Elevando a temperatura

Não somos seres pacíficos. A paz é desejada pela maioria de nós, é verdade, mas essa não é a natureza animal dos sapiens. A paz vem com a razão, e a razão talvez seja algo raro entre nós. Desde o início de nossas vidas lidamos com disputas, de pequenas a grandes, e quanto mais emocionais nos encontramos, de formas mais agressivas reagimos. Temos uma tendência inata em defender nossa prole, nossos territórios e nossos alimentos, custe o que custar. Certas causas parecem justas, e são, mas a linha que divide o que é justo e o que não é pode ser muito tênue. E nós, os sapiens, somos bons em inventar motivos que justifiquem atuarmos em prol dos nossos interesses, atropelando a razão, mesmo que esses sejam conscientemente injustos.

Em nossos milhares de anos de história, nunca estivemos verdadeiramente em paz, temos apenas períodos de relativa tranquilidade quando há um equilíbrio das forças dominantes. Em grande parte do mundo hoje, a depender de onde vivemos, temos uma certa sensação de paz e nos sentimos distantes da realidade de uma guerra em grande escala. Em junho desse ano, 2024, quando a Europa celebrou os 80 anos do desembarque das tropas aliadas na Normandia, o ponto de inflexão na Segunda Guerra Mundial, apenas um pequeno número de veteranos da batalha, quase todos centenários, esteve presente.
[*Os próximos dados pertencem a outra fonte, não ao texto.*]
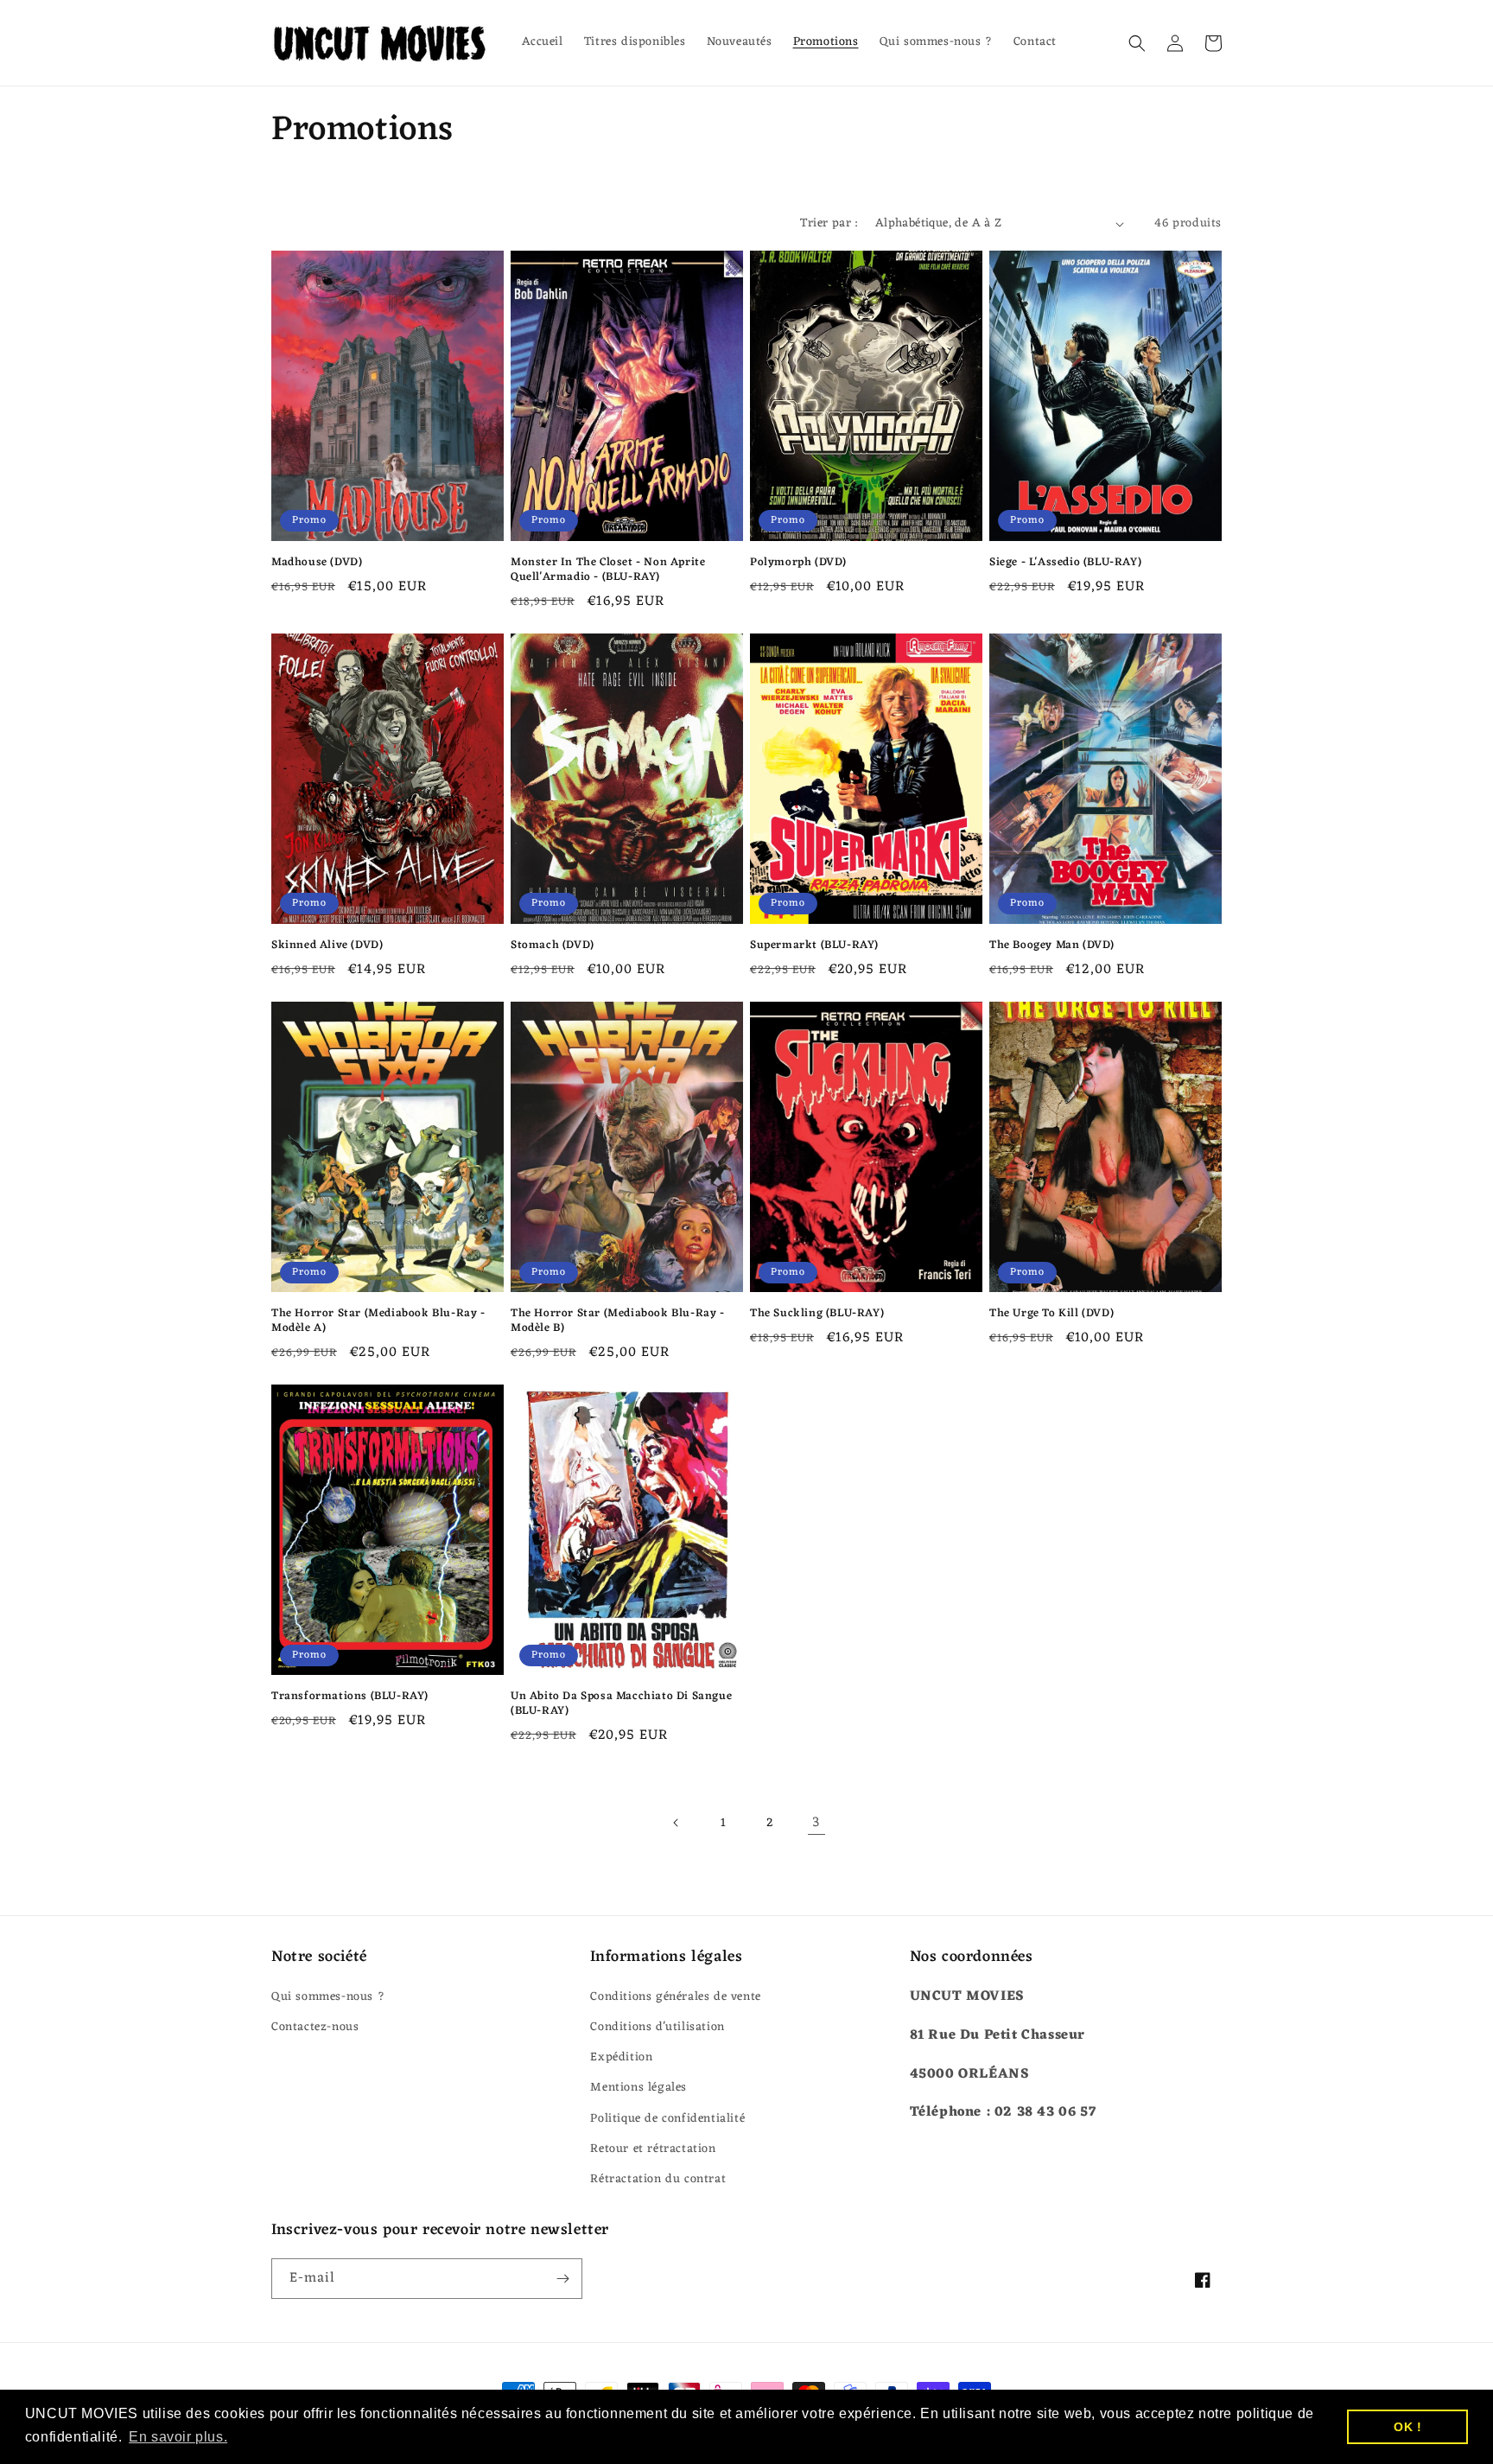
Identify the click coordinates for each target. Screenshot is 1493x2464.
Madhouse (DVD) (316, 563)
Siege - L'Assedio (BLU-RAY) (1065, 563)
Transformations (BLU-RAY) (350, 1697)
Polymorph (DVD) (798, 563)
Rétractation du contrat (658, 2179)
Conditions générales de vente (675, 1997)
Em breve, nenhuma pessoa viva trará em suas próprias memórias os horrores da guerra que, direta ou indiretamente, ceifou a vida de mais de 70 milhões de nós e impactou, em diferentes graus, todos os cantos do planeta. E, por mais que tenhamos incontáveis testemunhos e registros áudio visuais, nada tem maior poder de dissuasão do que a memória.

No entanto, ouvir sobre sentir-se em razoável paz certamente soa chocante para um número imenso e crescente de seres humanos que vivem em zonas de guerras e conflitos. Uma breve pesquisa basta para deixar claro o nível de tensão e violência entre nós; segundo cálculos das Nações Unidas, cerca de 2 bilhões de pessoas, ou assustadores 25% de todos os sapiens, vivem em locais críticos. Se tivemos algum equilíbrio entre superpotências no pós-guerra – apesar dos muitos confrontos por procuração durante todo o período da Guerra Fria – isso agora é parte da história, o mundo está se rearranjando. E isso, infelizmente, não acontece sem disputas. A razão não prevalece em um número suficientemente grande de pessoas para que guerras sejam evitadas.
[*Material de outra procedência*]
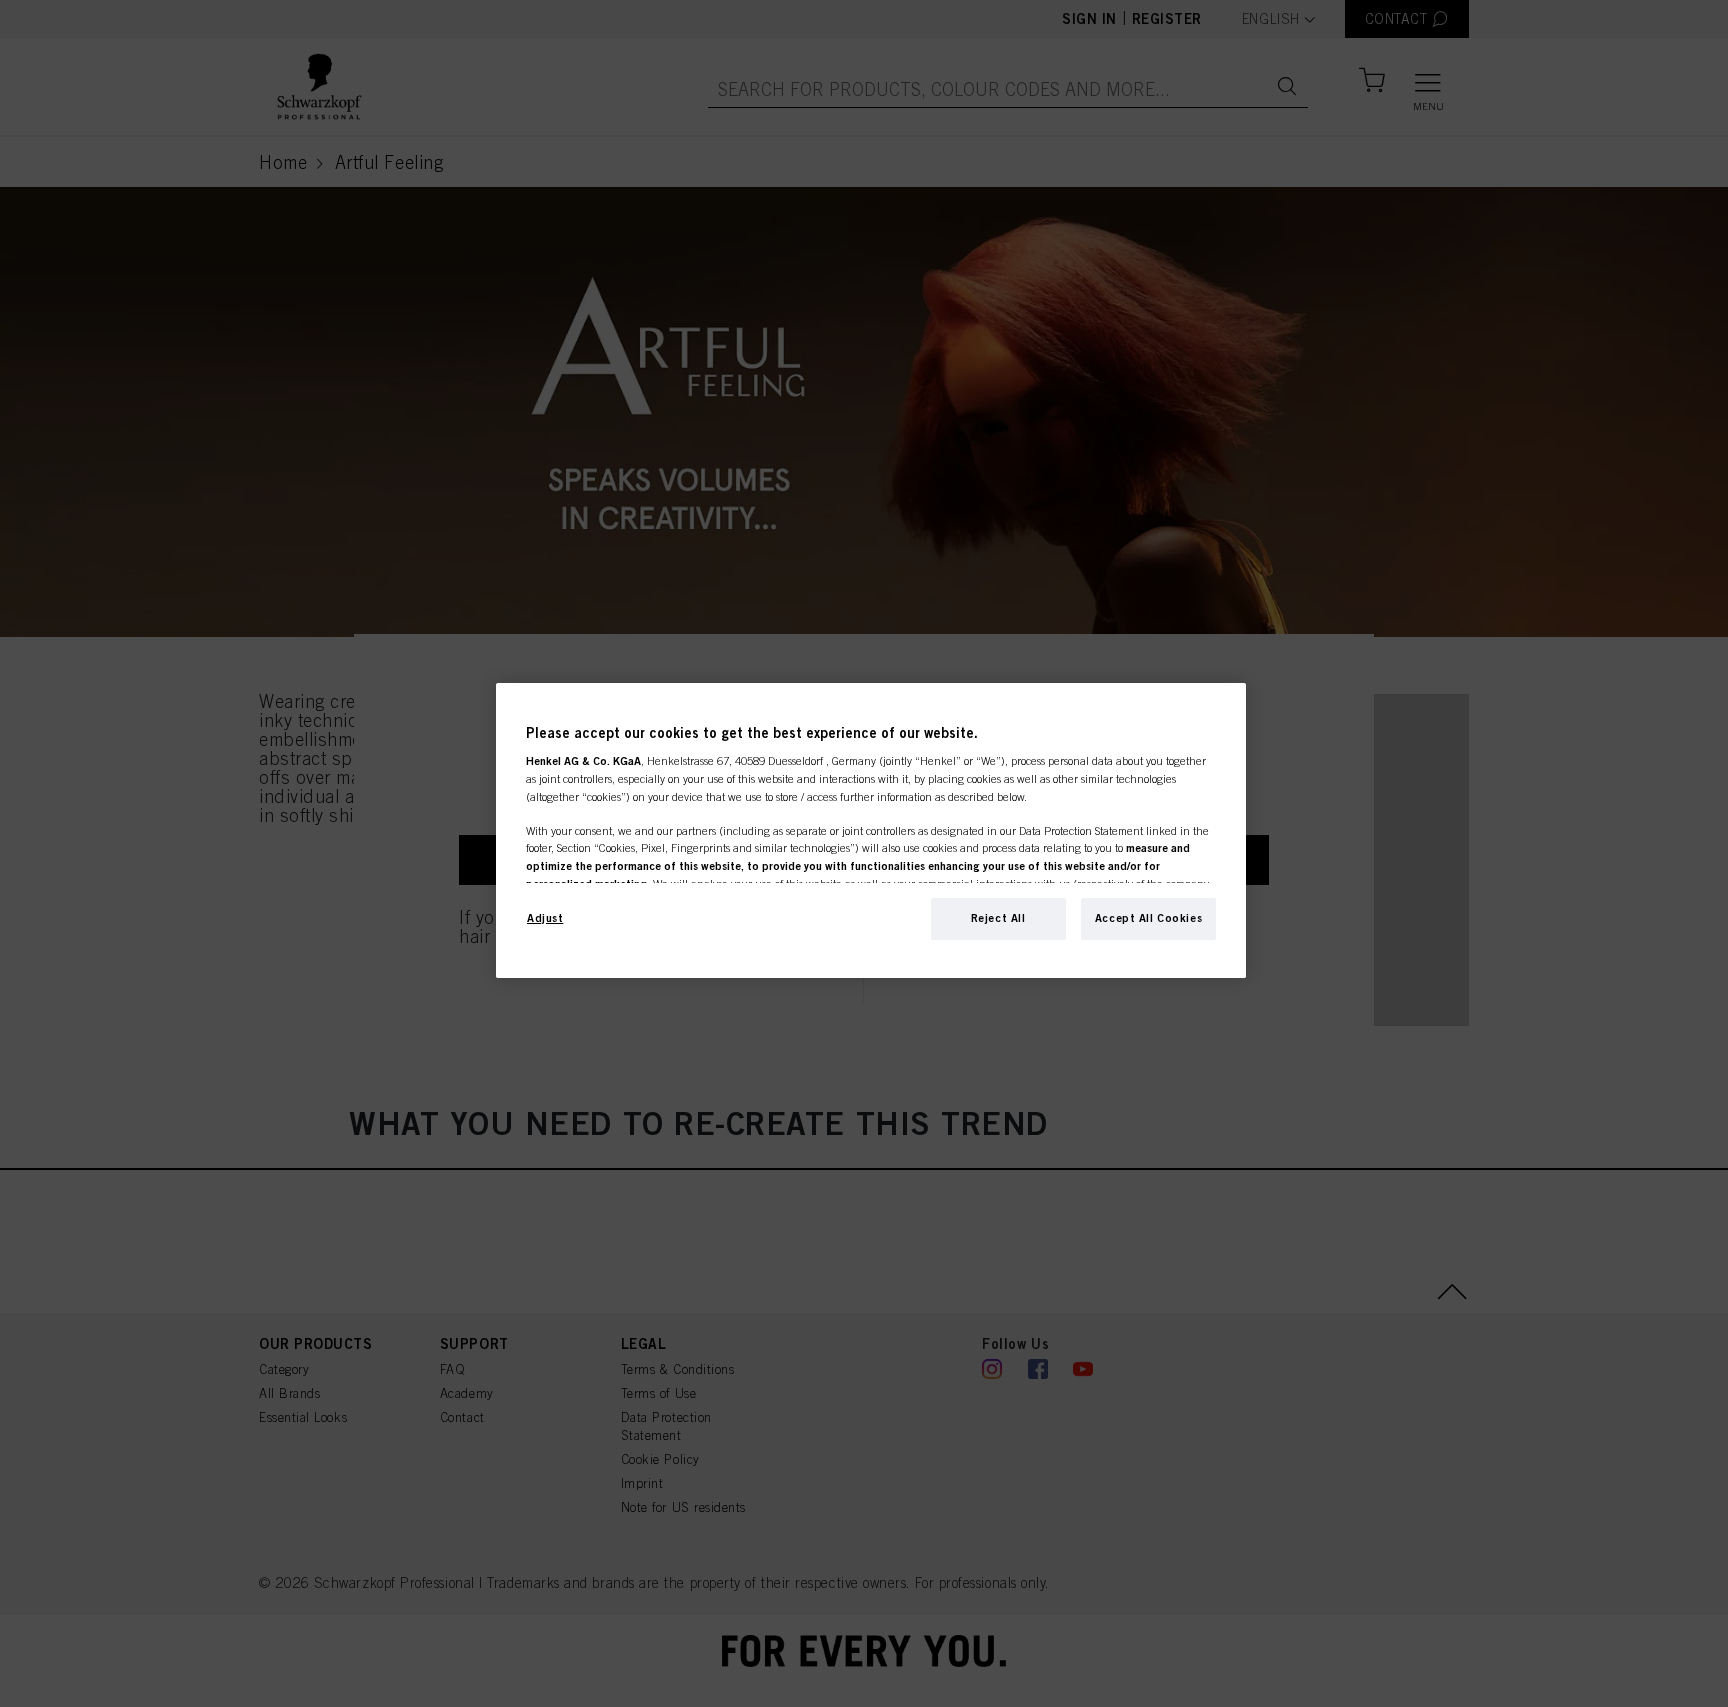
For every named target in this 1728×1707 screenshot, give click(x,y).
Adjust (545, 918)
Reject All (998, 918)
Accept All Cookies (1148, 918)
Gostaria de esbanjar mais otimismo, como o fazia até pouco tempo atrás, desde quando aprendi que, historicamente, nunca duas democracias (verdadeiras) entraram em guerra. Essa pode até ser ainda uma máxima válida, mas estamos testemunhando uma quantidade crescente de nações caminhando para extremos, corroendo processos democráticos conquistados a duras penas. Não estamos mais divididos em capitalismo versus comunismo; URSS não existe mais, a China hoje é segunda economia do planeta. Por mais que os conceitos de direita e esquerda existam, são panos de fundo para algo muito mais explosivo; o flerte de povos democráticos com extremismos nacionalistas e o alinhamento das grandes autocracias. Estamos perigosamente elevando a temperatura geopolítica.
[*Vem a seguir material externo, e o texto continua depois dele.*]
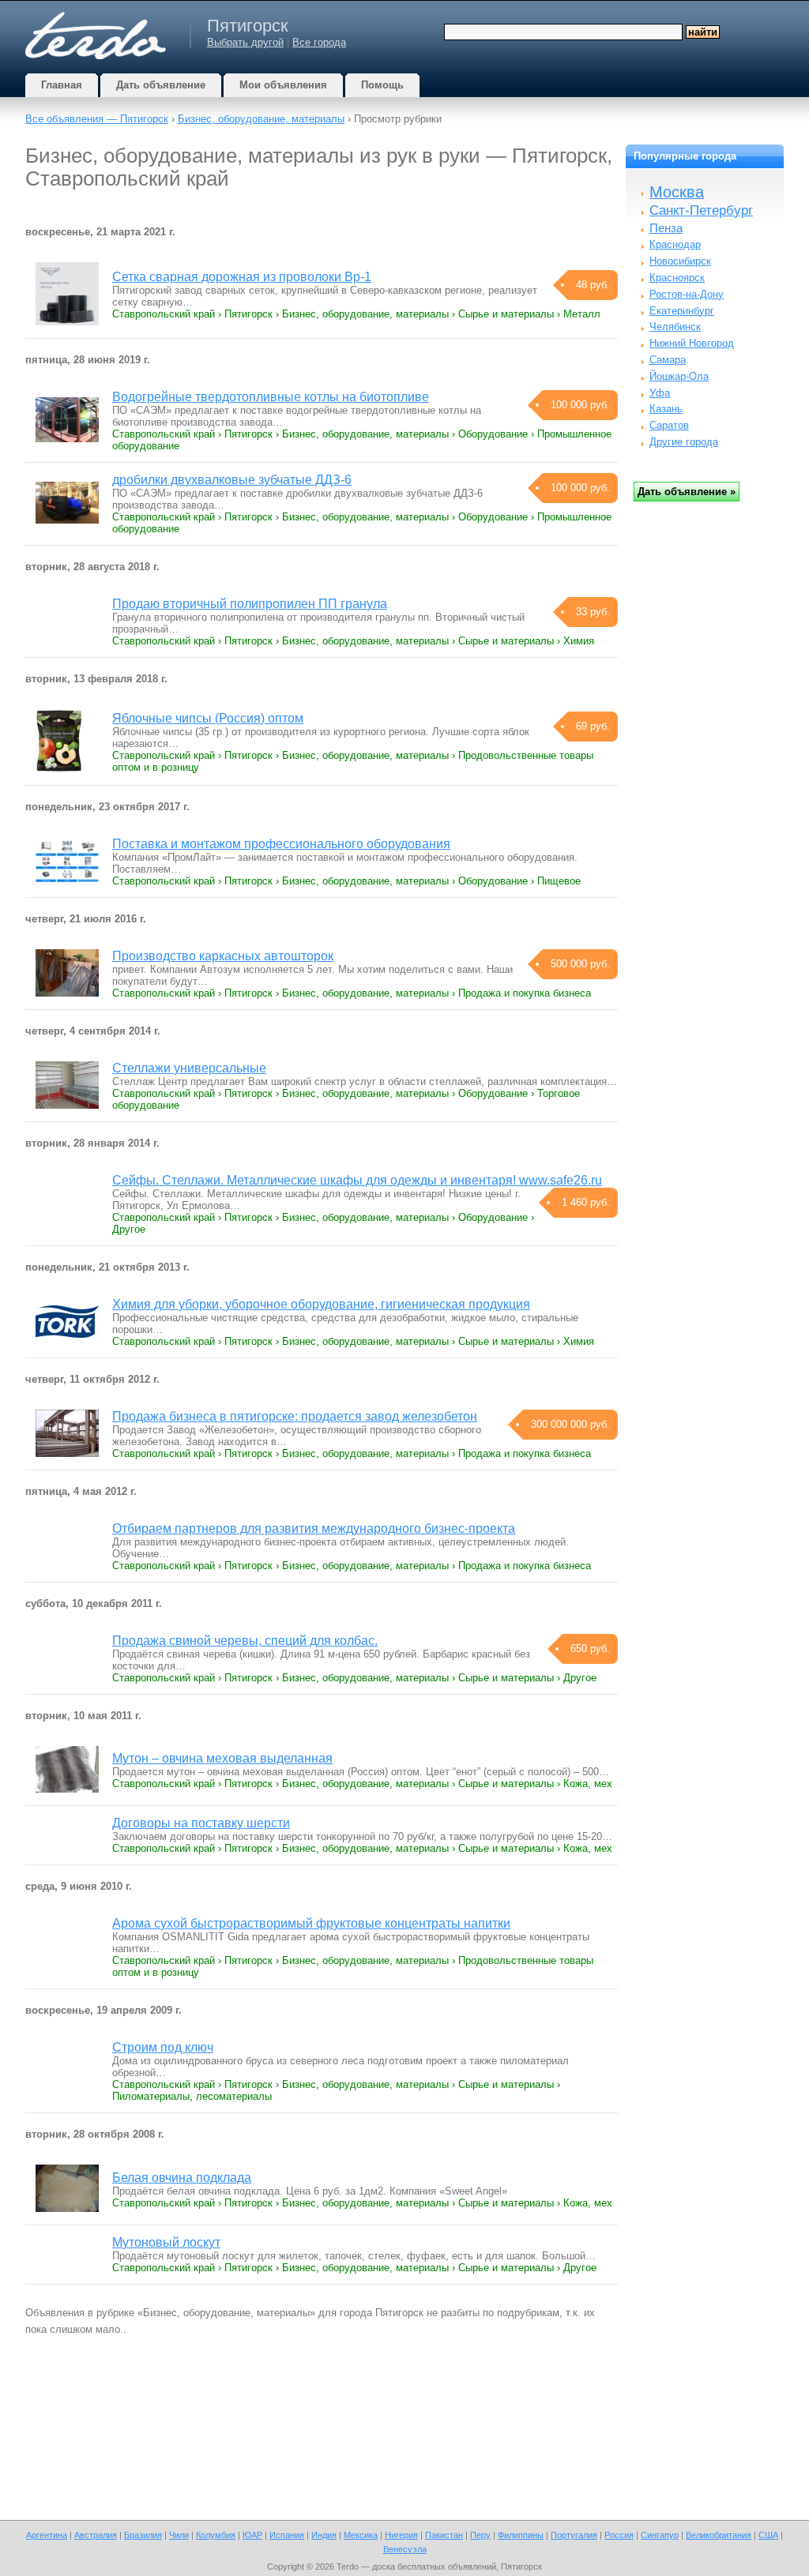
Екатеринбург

Se de um lado temos a Rússia, a China e o Irã, ampliando seus interesses regionais e arrastando para suas esferas de influência todas as outras autocracias menores, para as quais não resta outro caminho, do outro estão os Estados Unidos, a Europa e as nações do Pacífico, observando em estado de nervos o que se desenrola, correndo atrás do tempo perdido em erros estratégicos de defesa e reorganizando alianças, tentando manter coesas o resto das nações que ainda enxergam o valor de suas liberdades. É uma visão simplificada, sem dúvida, já que no meio do caminho há uma série de países sem um alinhamento claro e automático com um ou outro bloco. Monarquias do Oriente Médio, ditaduras africanas e centro americanas, sudeste asiático, Índia-Paquistão; são colchas de retalhos, há de tudo um pouco e muito a ser resolvido.

A guerra russa na Ucrânia, as ameaças chinesas sobre Taiwan e o barril de pólvora Israel-Palestina atiçado pelo patrocínio iraniano a grupos radicais, todos ao mesmo tempo, configuram um momento extremamente inflamável. Basta um passo em falso para uma reação em cadeia feito 1914, exatos 110 anos atrás, quando vivíamos um mundo em prosperidade, inebriados com os avanços sem paralelo proporcionados pela revolução industrial, jamais seríamos capazes de imaginar o que estava por vir. Fazia, naquela época, 1 século que a Europa estava em paz, a guerra parecia ter tornado-se obsoleta. Quando estamos com os nervos a flor da pele, tudo pode acontecer.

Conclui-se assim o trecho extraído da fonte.